[Text Boundary: Start]

One common problem is that, following a question, teachers
do not wait long enough to allow pupils to think out their
answers. When a teacher answers his or her own question after
only two or three seconds and when a minute of silence is
not tolerable, there is no possibility that a pupil can think
out what to say.
There are then two consequences. One is that, because the
only questions that can produce answers in such a short time
are questions of fact, these predominate. The other is that
pupils don't even try to think out a response. Because they
know that the answer, followed by another question, will come
along in a few seconds, there is no point in trying. It is
also generally the case that only a few pupils in a class
answer the teacher's questions. The rest then leave it to
these few, knowing that they cannot respond as quickly and
being unwilling to risk making mistakes in public. So the
teacher, by lowering the level of questions and by accepting
answers from a few, can keep the lesson going but is actually
out of touch with the understanding of most of the class.
The question/answer dialogue becomes a ritual, one in which
thoughtful involvement suffers.
There are several ways to break this particular cycle. They
involve giving pupils time to respond; asking them to discuss
their thinking in pairs or in small groups, so that a respondent
is speaking on behalf of others; giving pupils a choice between
different possible answers and asking them to vote on the
options; asking all of them to write down an answer and then
reading out a selected few; and so on. What is essential is
that any dialogue should evoke thoughtful reflection in which
all pupils can be encouraged to take part, for only then can
the formative process start to work. In short, the dialogue
between pupils and a teacher should be thoughtful, reflective,
focused to evoke and explore understanding, and conducted
so that all pupils have an opportunity to think and to express
their ideas.
Tests given in class and tests and other exercises assigned
for homework are also important means of promoting feedback.
A good test can be an occasion for learning. It is better
to have frequent short tests than infrequent long ones. Any
new learning should first be tested within about a week of
a first encounter, but more frequent tests are counterproductive.

[Text Boundary: End]
[Excerpted records Boundary: Start]

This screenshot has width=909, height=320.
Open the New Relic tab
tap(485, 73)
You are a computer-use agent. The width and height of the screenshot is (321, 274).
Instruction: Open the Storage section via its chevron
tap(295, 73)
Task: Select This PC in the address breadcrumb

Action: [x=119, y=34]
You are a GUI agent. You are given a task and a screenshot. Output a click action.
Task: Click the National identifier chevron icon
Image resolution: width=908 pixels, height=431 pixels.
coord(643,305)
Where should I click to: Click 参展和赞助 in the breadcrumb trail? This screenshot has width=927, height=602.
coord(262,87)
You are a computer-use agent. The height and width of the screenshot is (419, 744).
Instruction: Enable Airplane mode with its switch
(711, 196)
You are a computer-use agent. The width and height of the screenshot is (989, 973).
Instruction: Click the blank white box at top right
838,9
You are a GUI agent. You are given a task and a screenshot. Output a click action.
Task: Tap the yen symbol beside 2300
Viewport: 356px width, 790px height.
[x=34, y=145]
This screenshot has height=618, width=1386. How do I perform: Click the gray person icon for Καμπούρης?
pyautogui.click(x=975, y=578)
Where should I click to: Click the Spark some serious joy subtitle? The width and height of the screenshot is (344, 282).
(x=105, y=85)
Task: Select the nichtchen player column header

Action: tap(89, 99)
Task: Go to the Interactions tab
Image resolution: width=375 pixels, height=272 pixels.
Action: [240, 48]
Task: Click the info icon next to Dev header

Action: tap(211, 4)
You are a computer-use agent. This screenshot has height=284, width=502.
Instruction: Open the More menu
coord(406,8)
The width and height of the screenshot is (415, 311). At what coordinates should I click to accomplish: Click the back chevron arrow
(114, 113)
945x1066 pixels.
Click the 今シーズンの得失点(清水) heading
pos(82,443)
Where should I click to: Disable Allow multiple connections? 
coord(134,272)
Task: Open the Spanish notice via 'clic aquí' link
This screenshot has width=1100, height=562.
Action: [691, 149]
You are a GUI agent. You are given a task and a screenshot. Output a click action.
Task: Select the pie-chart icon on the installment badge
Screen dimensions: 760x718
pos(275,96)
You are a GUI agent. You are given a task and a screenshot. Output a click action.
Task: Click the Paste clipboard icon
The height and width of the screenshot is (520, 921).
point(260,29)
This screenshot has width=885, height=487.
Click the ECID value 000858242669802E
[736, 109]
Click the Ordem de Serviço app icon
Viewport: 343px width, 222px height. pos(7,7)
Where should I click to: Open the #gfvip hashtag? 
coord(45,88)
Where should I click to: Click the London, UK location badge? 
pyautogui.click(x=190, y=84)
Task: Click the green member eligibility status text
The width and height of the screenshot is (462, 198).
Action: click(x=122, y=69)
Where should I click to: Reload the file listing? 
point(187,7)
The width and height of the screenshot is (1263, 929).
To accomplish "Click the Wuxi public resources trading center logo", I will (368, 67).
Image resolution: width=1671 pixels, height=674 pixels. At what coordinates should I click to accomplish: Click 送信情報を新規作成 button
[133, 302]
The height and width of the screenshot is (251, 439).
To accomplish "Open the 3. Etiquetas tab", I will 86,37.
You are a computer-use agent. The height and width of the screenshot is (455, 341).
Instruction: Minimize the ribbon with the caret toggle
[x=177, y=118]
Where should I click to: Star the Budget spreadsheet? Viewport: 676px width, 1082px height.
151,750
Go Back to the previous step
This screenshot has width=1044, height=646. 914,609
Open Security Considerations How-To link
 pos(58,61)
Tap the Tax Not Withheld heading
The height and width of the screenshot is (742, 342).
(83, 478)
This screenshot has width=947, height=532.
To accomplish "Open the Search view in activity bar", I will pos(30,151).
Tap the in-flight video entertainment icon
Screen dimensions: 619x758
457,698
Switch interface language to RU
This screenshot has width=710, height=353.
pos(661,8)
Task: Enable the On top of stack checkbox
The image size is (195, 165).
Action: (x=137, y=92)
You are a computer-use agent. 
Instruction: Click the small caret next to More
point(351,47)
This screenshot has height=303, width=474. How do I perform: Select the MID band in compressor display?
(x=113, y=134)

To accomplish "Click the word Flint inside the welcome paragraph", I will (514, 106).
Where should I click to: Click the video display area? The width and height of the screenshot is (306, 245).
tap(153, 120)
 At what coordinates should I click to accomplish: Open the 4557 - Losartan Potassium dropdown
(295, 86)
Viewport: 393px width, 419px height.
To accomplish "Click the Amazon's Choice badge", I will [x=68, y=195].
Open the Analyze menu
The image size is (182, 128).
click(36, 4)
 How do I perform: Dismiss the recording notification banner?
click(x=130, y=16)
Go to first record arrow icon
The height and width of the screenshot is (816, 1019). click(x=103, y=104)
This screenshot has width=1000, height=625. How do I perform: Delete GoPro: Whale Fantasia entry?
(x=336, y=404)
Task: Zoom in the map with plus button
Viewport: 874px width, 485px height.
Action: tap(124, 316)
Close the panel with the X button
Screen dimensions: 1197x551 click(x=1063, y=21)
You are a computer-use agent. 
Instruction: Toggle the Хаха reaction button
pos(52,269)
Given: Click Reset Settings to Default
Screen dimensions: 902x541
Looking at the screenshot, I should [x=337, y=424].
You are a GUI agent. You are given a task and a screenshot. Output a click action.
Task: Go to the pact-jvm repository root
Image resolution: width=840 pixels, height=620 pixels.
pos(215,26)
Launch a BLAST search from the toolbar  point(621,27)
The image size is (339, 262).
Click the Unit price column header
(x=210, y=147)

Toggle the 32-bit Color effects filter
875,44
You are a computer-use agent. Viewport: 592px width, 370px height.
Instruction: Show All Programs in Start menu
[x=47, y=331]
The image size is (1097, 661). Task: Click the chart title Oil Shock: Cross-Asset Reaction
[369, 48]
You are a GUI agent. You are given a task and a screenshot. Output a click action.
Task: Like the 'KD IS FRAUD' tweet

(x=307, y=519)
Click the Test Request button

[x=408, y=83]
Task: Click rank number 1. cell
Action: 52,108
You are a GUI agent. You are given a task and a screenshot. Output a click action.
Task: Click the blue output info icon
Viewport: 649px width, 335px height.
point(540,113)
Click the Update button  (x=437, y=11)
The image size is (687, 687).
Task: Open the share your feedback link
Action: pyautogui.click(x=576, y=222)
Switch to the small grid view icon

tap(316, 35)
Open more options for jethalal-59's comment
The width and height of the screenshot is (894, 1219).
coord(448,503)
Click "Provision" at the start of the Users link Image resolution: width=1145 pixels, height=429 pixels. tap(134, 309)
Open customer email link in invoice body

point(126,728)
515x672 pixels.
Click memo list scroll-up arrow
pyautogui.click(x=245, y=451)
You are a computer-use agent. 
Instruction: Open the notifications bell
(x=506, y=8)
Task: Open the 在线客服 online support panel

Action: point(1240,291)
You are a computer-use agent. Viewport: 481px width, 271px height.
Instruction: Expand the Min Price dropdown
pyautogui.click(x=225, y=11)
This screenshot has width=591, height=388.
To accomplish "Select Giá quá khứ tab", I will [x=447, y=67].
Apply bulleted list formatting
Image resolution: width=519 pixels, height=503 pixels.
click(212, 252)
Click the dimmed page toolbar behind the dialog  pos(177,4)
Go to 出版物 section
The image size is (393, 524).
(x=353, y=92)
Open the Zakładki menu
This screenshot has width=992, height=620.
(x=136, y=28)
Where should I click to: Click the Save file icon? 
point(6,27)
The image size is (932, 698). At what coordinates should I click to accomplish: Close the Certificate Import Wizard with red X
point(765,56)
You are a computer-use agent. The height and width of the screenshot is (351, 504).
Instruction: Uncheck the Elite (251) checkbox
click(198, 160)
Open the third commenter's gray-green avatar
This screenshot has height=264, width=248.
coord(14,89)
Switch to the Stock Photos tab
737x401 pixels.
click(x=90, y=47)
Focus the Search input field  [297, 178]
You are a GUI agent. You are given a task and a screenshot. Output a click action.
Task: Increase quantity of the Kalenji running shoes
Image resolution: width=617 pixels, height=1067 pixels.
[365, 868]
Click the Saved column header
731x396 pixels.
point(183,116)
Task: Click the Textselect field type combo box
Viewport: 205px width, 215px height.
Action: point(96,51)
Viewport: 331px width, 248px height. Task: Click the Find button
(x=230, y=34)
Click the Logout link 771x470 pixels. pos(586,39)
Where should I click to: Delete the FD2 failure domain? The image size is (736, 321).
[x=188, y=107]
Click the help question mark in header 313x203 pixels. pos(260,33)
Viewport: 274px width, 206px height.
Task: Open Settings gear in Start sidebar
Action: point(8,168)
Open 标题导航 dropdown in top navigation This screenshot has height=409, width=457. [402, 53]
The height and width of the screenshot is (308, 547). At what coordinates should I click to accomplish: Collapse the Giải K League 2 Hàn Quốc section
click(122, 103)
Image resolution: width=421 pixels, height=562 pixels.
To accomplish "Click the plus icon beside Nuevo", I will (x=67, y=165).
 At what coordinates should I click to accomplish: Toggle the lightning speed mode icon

[Excerpted records Boundary: End]

◆ Problem A
Print the passage on classroom questioning from "One common problem" up to and including "what to say.".
◆ Problem B
According to the passage on classroom questioning, within what time should any new learning first be tested?
◆ Problem C
Carry on the passage on classroom questioning from the point where it stops.

◆ Expected output A
One common problem is that, following a question, teachers
do not wait long enough to allow pupils to think out their
answers. When a teacher answers his or her own question after
only two or three seconds and when a minute of silence is
not tolerable, there is no possibility that a pupil can think
out what to say.

◆ Expected output B
Within about a week of a first encounter.

◆ Expected output C
The quality of the test items -- that is, their relevance
to the main learning aims and their clear communication to
the pupil -- requires scrutiny as well. Good questions are
hard to generate, and teachers should collaborate and draw
on outside sources to collect such questions.
Given questions of good quality, it is essential to ensure
the quality of the feedback. Research studies have shown that,
if pupils are given only marks or grades, they do not benefit
from the feedback. The worst scenario is one in which some
pupils who get low marks this time also got low marks last
time and come to expect to get low marks next time. This cycle
of repeated failure becomes part of a shared belief between
such students and their teacher. Feedback has been shown to
improve learning when it gives each pupil specific guidance
on strengths and weaknesses, preferably without any overall
marks. Thus the way in which test results are reported to
pupils so that they can identify their own strengths and weaknesses
is critical. Pupils must be given the means and opportunities
to work with evidence of their difficulties. For formative
purposes, a test at the end of a unit or teaching module is
pointless; it is too late to work with the results. We conclude
that the feedback on tests, seatwork, and homework should
give each pupil guidance on how to improve, and each pupil
must be given help and an opportunity to work on the improvement.
All these points make clear that there is no one simple way
to improve formative assessment. What is common to them is
that a teacher's approach should start by being realistic
and confronting the question "Do I really know enough
about the understanding of my pupils to be able to help each
of them?"
Much of the work teachers must do to make good use of formative
assessment can give rise to difficulties. Some pupils will
resist attempts to change accustomed routines, for any such
change is uncomfortable, and emphasis on the challenge to
think for yourself (and not just to work harder) can be threatening
to many. Pupils cannot be expected to believe in the value
of changes for their learning before they have experienced
the benefits of such changes. Moreover, many of the initiatives
that are needed take more class time, particularly when a
central purpose is to change the outlook on learning and the
working methods of pupils. Thus teachers have to take risks
in the belief that such investment of time will yield rewards
in the future, while "delivery" and "coverage"
with poor understanding are pointless and can even be harmful.
Teachers must deal with two basic issues that are the source
of many of the problems associated with changing to a system
of formative assessment. The first is the nature of each teacher's
beliefs about learning. If the teacher assumes that knowledge
is to be transmitted and learned, that understanding will
develop later, and that clarity of exposition accompanied
by rewards for patient reception are the essentials of good
teaching, then formative assessment is hardly necessary. However,
most teachers accept the wealth of evidence that this transmission
model does not work, even when judged by its own criteria,
and so are willing to make a commitment to teaching through
interaction. Formative assessment is an essential component
of such instruction. We do not mean to imply that individualized,
one-on-one teaching is the only solution; rather we mean that
what is needed is a classroom culture of questioning and deep
thinking, in which pupils learn from shared discussions with
teachers and peers. What emerges very clearly here is the
indivisibility of instruction and formative assessment practices.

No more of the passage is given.